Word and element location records
★ ★ ★ ★ ★ ★ ★
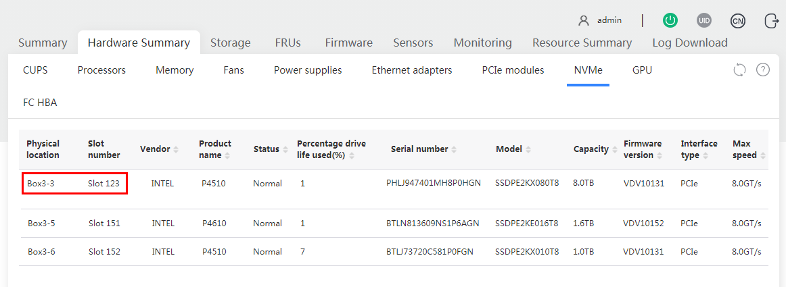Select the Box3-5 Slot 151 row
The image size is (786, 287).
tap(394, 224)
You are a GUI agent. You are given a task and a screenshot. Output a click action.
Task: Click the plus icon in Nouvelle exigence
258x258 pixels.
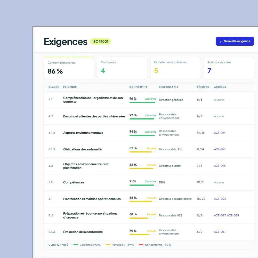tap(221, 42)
★ ★ ★ ★ ★ ★ ★
• [DIRECTION]
Replace "GUI agent" with "interface agent" throughout the material above, leaving every other part unchanged and omitting the pictures from your answer.

• [FULL SOLUTION]
Select the Box3-5 Slot 151 row
The image size is (786, 287).
tap(394, 224)
You are a interface agent. You are given a task and a screenshot. Output a click action.
Task: Click the plus icon in Nouvelle exigence
258x258 pixels.
tap(221, 42)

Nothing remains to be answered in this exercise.